EXERCISE DIRECTIONS: Extract every entry word for word.
START INFORMATION SUPPLIED
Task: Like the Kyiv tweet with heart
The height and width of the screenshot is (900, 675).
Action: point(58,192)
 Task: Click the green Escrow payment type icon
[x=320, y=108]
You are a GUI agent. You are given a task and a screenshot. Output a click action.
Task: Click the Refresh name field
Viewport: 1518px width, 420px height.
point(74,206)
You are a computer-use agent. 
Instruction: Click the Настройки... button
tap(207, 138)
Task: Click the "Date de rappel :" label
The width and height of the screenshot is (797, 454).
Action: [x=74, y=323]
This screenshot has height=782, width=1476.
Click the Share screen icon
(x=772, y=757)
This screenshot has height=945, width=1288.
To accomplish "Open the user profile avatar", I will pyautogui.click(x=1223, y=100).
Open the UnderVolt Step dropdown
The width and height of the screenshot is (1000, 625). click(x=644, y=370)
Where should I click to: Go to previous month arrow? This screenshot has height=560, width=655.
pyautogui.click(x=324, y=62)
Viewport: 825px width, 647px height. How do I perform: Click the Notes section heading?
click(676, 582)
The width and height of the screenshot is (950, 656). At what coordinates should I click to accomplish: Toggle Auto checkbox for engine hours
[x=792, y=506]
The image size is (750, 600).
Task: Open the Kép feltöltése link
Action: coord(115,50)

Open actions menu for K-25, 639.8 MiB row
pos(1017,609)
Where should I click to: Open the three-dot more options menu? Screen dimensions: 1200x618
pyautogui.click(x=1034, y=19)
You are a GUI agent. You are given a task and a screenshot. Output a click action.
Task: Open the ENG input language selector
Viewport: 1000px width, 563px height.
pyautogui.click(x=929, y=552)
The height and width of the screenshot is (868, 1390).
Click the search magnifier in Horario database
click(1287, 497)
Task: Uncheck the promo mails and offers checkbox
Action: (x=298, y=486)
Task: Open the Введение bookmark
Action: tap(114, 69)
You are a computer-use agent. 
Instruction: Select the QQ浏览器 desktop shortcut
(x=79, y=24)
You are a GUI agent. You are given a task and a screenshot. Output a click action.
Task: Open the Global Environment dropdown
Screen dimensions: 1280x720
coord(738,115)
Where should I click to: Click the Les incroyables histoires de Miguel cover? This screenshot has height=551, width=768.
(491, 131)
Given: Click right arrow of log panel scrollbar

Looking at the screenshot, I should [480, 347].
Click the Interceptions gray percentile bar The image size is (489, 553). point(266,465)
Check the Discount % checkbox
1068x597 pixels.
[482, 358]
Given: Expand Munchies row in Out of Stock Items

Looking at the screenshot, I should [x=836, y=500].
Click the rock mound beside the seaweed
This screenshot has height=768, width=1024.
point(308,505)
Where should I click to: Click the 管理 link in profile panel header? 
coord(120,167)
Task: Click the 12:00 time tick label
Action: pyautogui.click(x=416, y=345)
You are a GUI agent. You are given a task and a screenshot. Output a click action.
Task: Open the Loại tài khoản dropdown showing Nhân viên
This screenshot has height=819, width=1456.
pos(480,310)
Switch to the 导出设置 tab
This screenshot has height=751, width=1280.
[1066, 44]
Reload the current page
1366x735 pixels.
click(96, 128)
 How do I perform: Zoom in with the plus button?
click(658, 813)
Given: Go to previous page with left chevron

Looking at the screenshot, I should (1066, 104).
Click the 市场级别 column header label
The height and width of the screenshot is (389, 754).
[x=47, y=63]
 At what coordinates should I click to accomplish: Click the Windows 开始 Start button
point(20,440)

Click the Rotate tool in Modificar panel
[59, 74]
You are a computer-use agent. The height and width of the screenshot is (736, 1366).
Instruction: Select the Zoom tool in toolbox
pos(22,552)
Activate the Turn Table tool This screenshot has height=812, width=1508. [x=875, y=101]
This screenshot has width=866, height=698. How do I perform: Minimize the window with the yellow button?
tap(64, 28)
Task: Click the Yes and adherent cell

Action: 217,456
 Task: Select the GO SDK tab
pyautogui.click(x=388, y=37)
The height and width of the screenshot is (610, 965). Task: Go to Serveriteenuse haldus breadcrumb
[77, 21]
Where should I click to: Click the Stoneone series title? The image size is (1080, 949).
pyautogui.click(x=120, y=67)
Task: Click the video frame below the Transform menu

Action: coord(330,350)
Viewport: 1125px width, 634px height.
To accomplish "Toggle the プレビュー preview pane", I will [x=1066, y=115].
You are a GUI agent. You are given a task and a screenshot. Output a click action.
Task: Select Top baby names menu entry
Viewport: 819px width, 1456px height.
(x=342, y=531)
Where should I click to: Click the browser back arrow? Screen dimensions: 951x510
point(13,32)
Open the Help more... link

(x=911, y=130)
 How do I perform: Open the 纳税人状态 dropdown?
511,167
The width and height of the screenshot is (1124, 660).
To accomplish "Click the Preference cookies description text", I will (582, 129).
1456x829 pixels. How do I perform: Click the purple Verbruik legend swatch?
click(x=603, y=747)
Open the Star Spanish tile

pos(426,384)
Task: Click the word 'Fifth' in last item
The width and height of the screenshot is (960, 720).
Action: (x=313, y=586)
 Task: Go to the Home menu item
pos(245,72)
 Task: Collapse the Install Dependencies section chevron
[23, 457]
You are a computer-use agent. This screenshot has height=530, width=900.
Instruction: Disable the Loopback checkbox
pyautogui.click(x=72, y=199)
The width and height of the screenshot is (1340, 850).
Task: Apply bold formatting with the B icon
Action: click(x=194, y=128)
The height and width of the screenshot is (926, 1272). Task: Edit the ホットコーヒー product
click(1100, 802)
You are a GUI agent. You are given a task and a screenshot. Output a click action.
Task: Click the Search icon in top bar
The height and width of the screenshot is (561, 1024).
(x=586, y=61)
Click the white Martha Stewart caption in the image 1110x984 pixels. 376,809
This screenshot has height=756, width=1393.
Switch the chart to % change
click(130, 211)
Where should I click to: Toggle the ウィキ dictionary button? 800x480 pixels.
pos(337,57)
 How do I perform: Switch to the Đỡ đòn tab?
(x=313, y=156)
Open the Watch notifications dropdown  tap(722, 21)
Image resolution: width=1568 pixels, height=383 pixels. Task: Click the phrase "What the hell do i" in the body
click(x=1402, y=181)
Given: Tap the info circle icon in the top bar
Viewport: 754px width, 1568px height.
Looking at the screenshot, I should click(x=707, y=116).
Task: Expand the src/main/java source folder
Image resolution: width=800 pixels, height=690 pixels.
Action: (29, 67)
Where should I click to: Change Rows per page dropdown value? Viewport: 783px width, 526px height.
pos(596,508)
END INFORMATION SUPPLIED
ANSWER TO THIS EXERCISE:
Task: Like the Kyiv tweet with heart
The height and width of the screenshot is (900, 675).
Action: point(58,192)
 Task: Click the green Escrow payment type icon
[x=320, y=108]
You are a GUI agent. You are given a task and a screenshot. Output a click action.
Task: Click the Refresh name field
Viewport: 1518px width, 420px height.
point(74,206)
You are a computer-use agent. 
Instruction: Click the Настройки... button
tap(207, 138)
Task: Click the "Date de rappel :" label
The width and height of the screenshot is (797, 454).
Action: [x=74, y=323]
This screenshot has height=782, width=1476.
Click the Share screen icon
(x=772, y=757)
This screenshot has height=945, width=1288.
To accomplish "Open the user profile avatar", I will pyautogui.click(x=1223, y=100).
Open the UnderVolt Step dropdown
The width and height of the screenshot is (1000, 625). click(x=644, y=370)
Where should I click to: Go to previous month arrow? This screenshot has height=560, width=655.
pyautogui.click(x=324, y=62)
Viewport: 825px width, 647px height. How do I perform: Click the Notes section heading?
click(676, 582)
The width and height of the screenshot is (950, 656). At what coordinates should I click to accomplish: Toggle Auto checkbox for engine hours
[x=792, y=506]
The image size is (750, 600).
Task: Open the Kép feltöltése link
Action: coord(115,50)

Open actions menu for K-25, 639.8 MiB row
pos(1017,609)
Where should I click to: Open the three-dot more options menu? Screen dimensions: 1200x618
pyautogui.click(x=1034, y=19)
You are a GUI agent. You are given a task and a screenshot. Output a click action.
Task: Open the ENG input language selector
Viewport: 1000px width, 563px height.
pyautogui.click(x=929, y=552)
The height and width of the screenshot is (868, 1390).
Click the search magnifier in Horario database
click(1287, 497)
Task: Uncheck the promo mails and offers checkbox
Action: (x=298, y=486)
Task: Open the Введение bookmark
Action: tap(114, 69)
You are a computer-use agent. 
Instruction: Select the QQ浏览器 desktop shortcut
(x=79, y=24)
You are a GUI agent. You are given a task and a screenshot. Output a click action.
Task: Open the Global Environment dropdown
Screen dimensions: 1280x720
coord(738,115)
Where should I click to: Click the Les incroyables histoires de Miguel cover? This screenshot has height=551, width=768.
(491, 131)
Given: Click right arrow of log panel scrollbar

Looking at the screenshot, I should [480, 347].
Click the Interceptions gray percentile bar The image size is (489, 553). point(266,465)
Check the Discount % checkbox
1068x597 pixels.
[482, 358]
Given: Expand Munchies row in Out of Stock Items

Looking at the screenshot, I should [x=836, y=500].
Click the rock mound beside the seaweed
This screenshot has height=768, width=1024.
point(308,505)
Where should I click to: Click the 管理 link in profile panel header? 
coord(120,167)
Task: Click the 12:00 time tick label
Action: pyautogui.click(x=416, y=345)
You are a GUI agent. You are given a task and a screenshot. Output a click action.
Task: Open the Loại tài khoản dropdown showing Nhân viên
This screenshot has height=819, width=1456.
pos(480,310)
Switch to the 导出设置 tab
This screenshot has height=751, width=1280.
[1066, 44]
Reload the current page
1366x735 pixels.
click(96, 128)
 How do I perform: Zoom in with the plus button?
click(658, 813)
Given: Go to previous page with left chevron

Looking at the screenshot, I should (1066, 104).
Click the 市场级别 column header label
The height and width of the screenshot is (389, 754).
[x=47, y=63]
 At what coordinates should I click to accomplish: Click the Windows 开始 Start button
point(20,440)

Click the Rotate tool in Modificar panel
[59, 74]
You are a computer-use agent. The height and width of the screenshot is (736, 1366).
Instruction: Select the Zoom tool in toolbox
pos(22,552)
Activate the Turn Table tool This screenshot has height=812, width=1508. [x=875, y=101]
This screenshot has width=866, height=698. How do I perform: Minimize the window with the yellow button?
tap(64, 28)
Task: Click the Yes and adherent cell

Action: 217,456
 Task: Select the GO SDK tab
pyautogui.click(x=388, y=37)
The height and width of the screenshot is (610, 965). Task: Go to Serveriteenuse haldus breadcrumb
[77, 21]
Where should I click to: Click the Stoneone series title? The image size is (1080, 949).
pyautogui.click(x=120, y=67)
Task: Click the video frame below the Transform menu

Action: coord(330,350)
Viewport: 1125px width, 634px height.
To accomplish "Toggle the プレビュー preview pane", I will [x=1066, y=115].
You are a GUI agent. You are given a task and a screenshot. Output a click action.
Task: Select Top baby names menu entry
Viewport: 819px width, 1456px height.
(x=342, y=531)
Where should I click to: Click the browser back arrow? Screen dimensions: 951x510
point(13,32)
Open the Help more... link

(x=911, y=130)
 How do I perform: Open the 纳税人状态 dropdown?
511,167
The width and height of the screenshot is (1124, 660).
To accomplish "Click the Preference cookies description text", I will (582, 129).
1456x829 pixels. How do I perform: Click the purple Verbruik legend swatch?
click(x=603, y=747)
Open the Star Spanish tile

pos(426,384)
Task: Click the word 'Fifth' in last item
The width and height of the screenshot is (960, 720).
Action: (x=313, y=586)
 Task: Go to the Home menu item
pos(245,72)
 Task: Collapse the Install Dependencies section chevron
[23, 457]
You are a computer-use agent. This screenshot has height=530, width=900.
Instruction: Disable the Loopback checkbox
pyautogui.click(x=72, y=199)
The width and height of the screenshot is (1340, 850).
Task: Apply bold formatting with the B icon
Action: click(x=194, y=128)
The height and width of the screenshot is (926, 1272). Task: Edit the ホットコーヒー product
click(1100, 802)
You are a GUI agent. You are given a task and a screenshot. Output a click action.
Task: Click the Search icon in top bar
The height and width of the screenshot is (561, 1024).
(x=586, y=61)
Click the white Martha Stewart caption in the image 1110x984 pixels. 376,809
This screenshot has height=756, width=1393.
Switch the chart to % change
click(130, 211)
Where should I click to: Toggle the ウィキ dictionary button? 800x480 pixels.
pos(337,57)
 How do I perform: Switch to the Đỡ đòn tab?
(x=313, y=156)
Open the Watch notifications dropdown  tap(722, 21)
Image resolution: width=1568 pixels, height=383 pixels. Task: Click the phrase "What the hell do i" in the body
click(x=1402, y=181)
Given: Tap the info circle icon in the top bar
Viewport: 754px width, 1568px height.
Looking at the screenshot, I should click(x=707, y=116).
Task: Expand the src/main/java source folder
Image resolution: width=800 pixels, height=690 pixels.
Action: (29, 67)
Where should I click to: Change Rows per page dropdown value? Viewport: 783px width, 526px height.
pos(596,508)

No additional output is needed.